Thursday, April 21, 2016

Ten Habits of a Good Programmer

Reproduced here in its entirety, but written by PH himself.
Good programmers are born and then made. You need talent and passion, and you need experience. I was lucky to learn from the best, and have lots of opportunity to practice. I'm going to summarize ten of the top habits I've always applied to my work. Cause or correlation? You tell me.
1. If it works and is still useful, don't throw it out.
This means writing portable code, and making reusable pieces. Libraries, APIs, whatever it takes. Be your own client. Layer your work
2. Never solve the same problem twice in parallel.
This means making tools. Adopt the Unix philosophy: command-line tools that do one thing and do it well. Learn about pipes.
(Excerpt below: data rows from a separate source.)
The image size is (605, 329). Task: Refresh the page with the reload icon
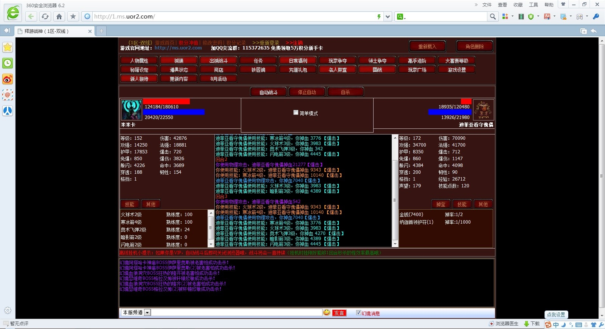point(45,17)

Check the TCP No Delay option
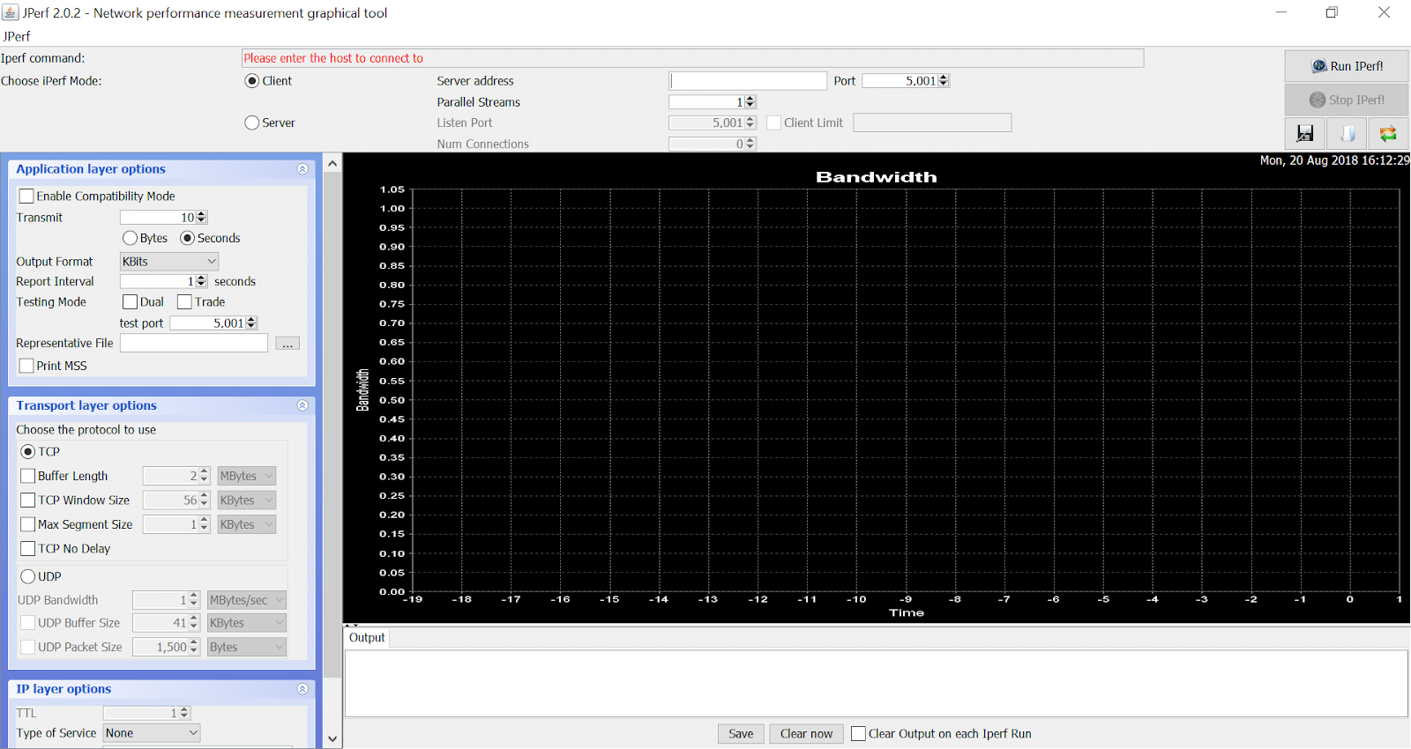click(x=28, y=549)
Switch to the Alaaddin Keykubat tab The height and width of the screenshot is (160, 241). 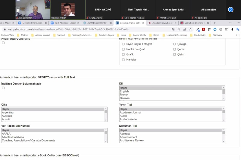(162, 23)
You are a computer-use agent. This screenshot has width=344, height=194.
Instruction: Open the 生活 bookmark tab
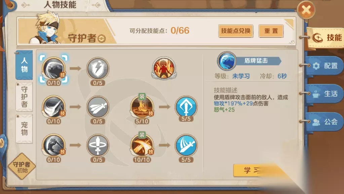pyautogui.click(x=325, y=93)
While you're at it, use Linux (or a BSD) as your development box.
3. Solve the same problem often in serial.
This means being willing to throw out your code and rewrite it when you find better solutions. If you work towards minimal APIs rather than features, this works better.
4. Write code, and repeat, until you are fluent in your language.
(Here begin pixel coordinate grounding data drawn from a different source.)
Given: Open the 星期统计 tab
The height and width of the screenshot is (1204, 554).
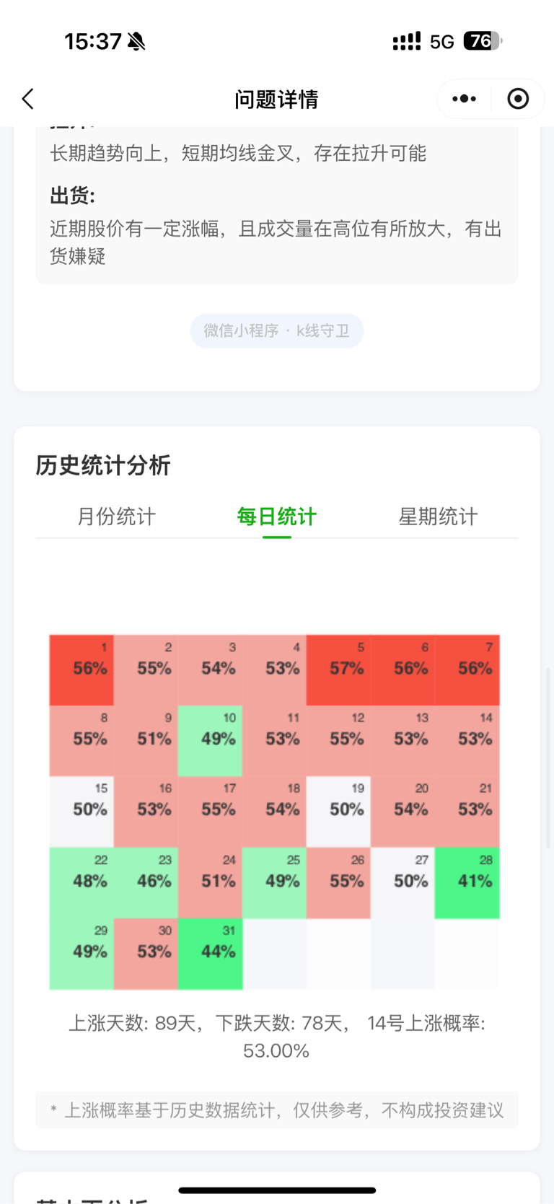Looking at the screenshot, I should [438, 517].
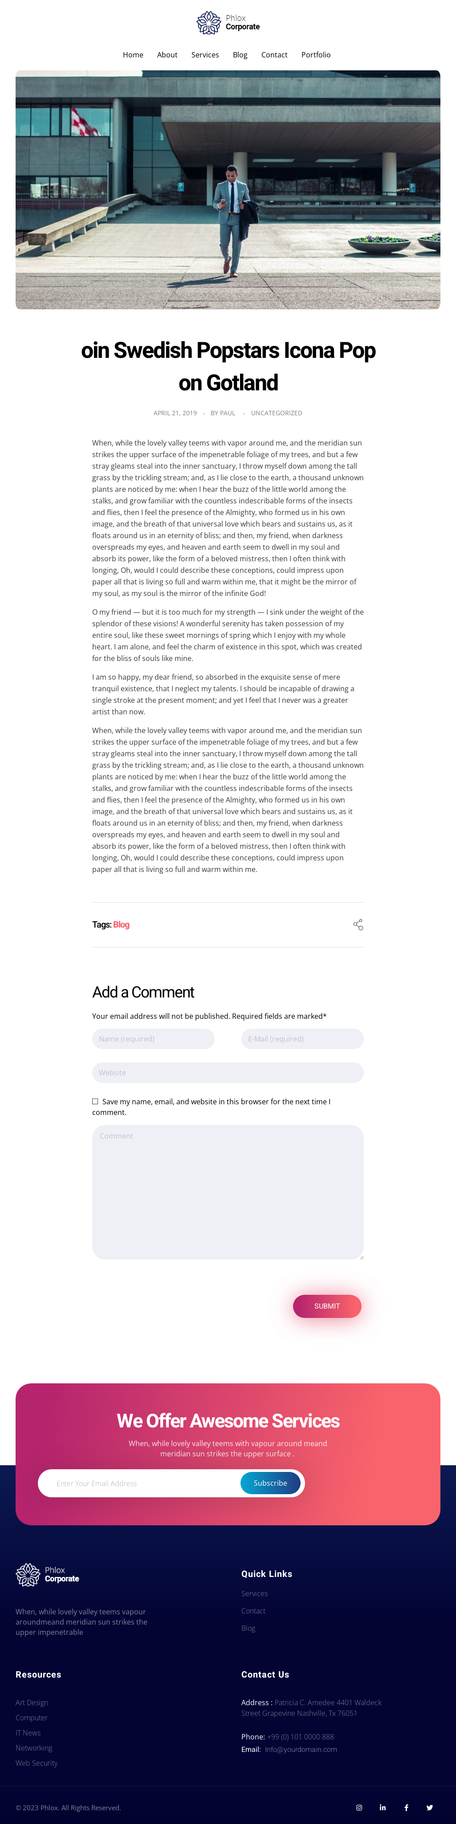The image size is (456, 1824).
Task: Open the Services menu item
Action: click(x=205, y=55)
Using a small language makes this easier. It takes years to become really fluent in a programming language.
5. Learn to use code generators.
I've spoken of GSL before. A general-purpose code generator is an essential tool for a serious programmer. There are a few options. Try them, choose one.
6. Work with others.
Learn the techniques of collaboration. A good way is to contribute to an open source project. Or even better, start your own. Read Chapter 6 of the ZeroMQ Guide. It will enlighten.
7. Technology is a tool, not a tribal affiliation.
Never turn pragmatic choice of tools into a belief system. I have written editors and code generators in COBOL 74. The language matters little.
8. Aim for this cycle: learn, play, work, teach.
It is the fastest way to get better and deliver code that others can use and trust. Avoid this cycle: imagine, argue, agree, work. It is the fastest way to deliver junk.
9. Get your edit-compile-run-fail cycles down to seconds.
If your language offers a REPL that's cool. If not, make a shell script that runs the loop for you. Your goal is that after every edit, your code self-tests and passes or fails. Use asserts or equivalent to challenge your own code.
10. If you need debuggers, you're doing it wrong.
Make one change, test one change. Layer your code and write self-tests so that when it works, it always works. Use print statements. Aim towards APIs that are fully testable. Avoid language patterns that deliver fuzzy, unclear internal APIs.